Welcome to the forums. Having sz is really tough on everyone - but you’re taking the right approach of trying to understand things better. It sounds like she’s having a tough time - anything you can do to help her reduce her stress is always helpful. I recommend you also review this list of “first aid” for schizophrenia and psychosis:

http://www.schizophrenia.com/sznews/archives/005561.html

Here also is a good book - that you can actually download for free - just click on the title of the book, and then on “download” at the top of the page:

http://libgen.io/book/index.php?md5=1509BB62CFD582D34AB637ECB6BF11A2

I also recommend you print out this form before she does go to the next doctor appointment and make sure she discusses all the issues with her P-doc and therapist:

Two-Way Communication Checklist (2-COM)

We have details about this here:

http://www.schizophrenia.com/sznews/archives/002917.html

This European study used the Two-Way Communication Checklist (2-COM), which is a questionnaire that was developed with the aim of improving communication between patient (who suffers from mental illness) and professionals. The 2-COM is a simple list of 20 common problems, or areas of perceived need that might be experienced by those with severe mental illness. The list includes problems with housing, relationships, money, lack of activities, psychological distress, sexuality, symptoms and treatment side-effects. In the study, patients are provided with the 2-COM prior to seeing their doctor and given simple instructions to help with its completion, guided on indicating which of the 20 problems apply to them and highlighting things they would like to discuss with their doctor during their clinic appointment. The authors report that using a completed checklist to guide discussion during the clinical interview extends the appointment by an average of 13 min.
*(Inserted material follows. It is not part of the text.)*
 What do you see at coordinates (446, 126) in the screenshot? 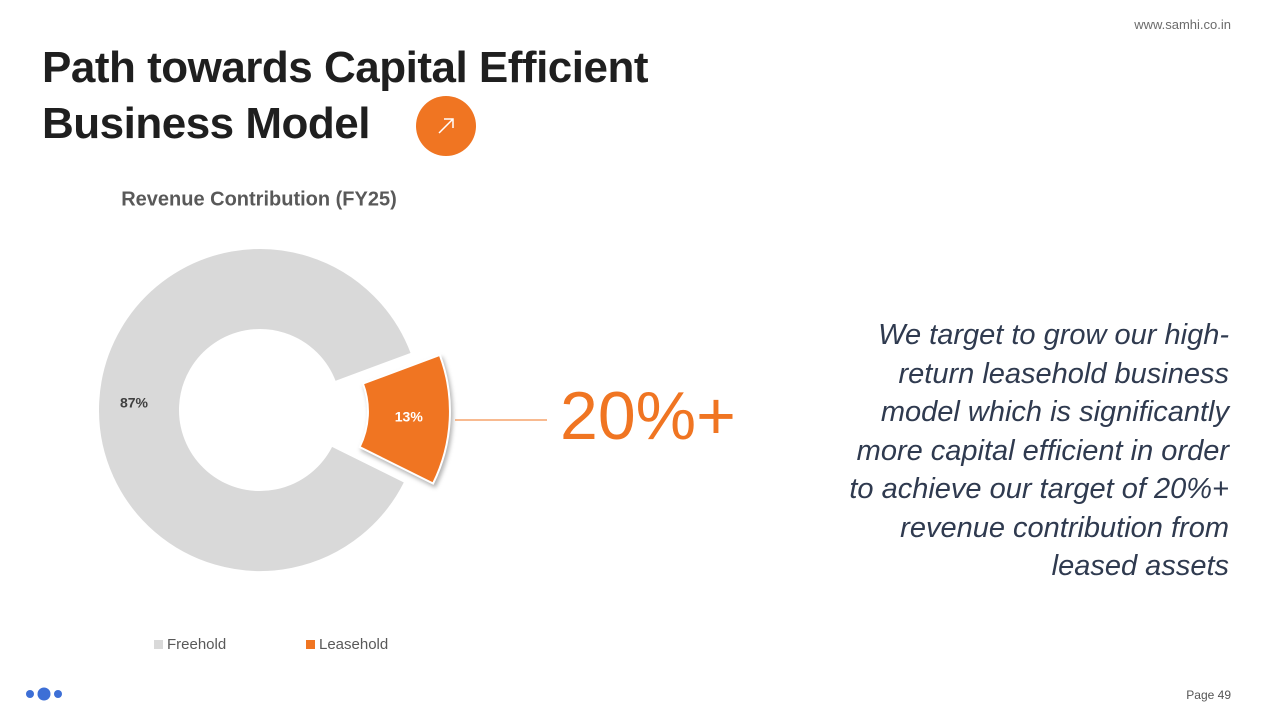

As such, the 2-COM is a simple tool that can help people discuss their needs so that there can be better communication and changes in clinical management.

I’m struggling with the same things with my daughter. It’s hard to see a loved one suffering, and it feels very helpless when you can’t really help them. I’m just trying to be loving and offer a listening ear when she needs it. I do my best to help her avoid stress and support her in taking her medication. Other than that, I’m not sure what I can do. It’s hard. I completely understand how you feel.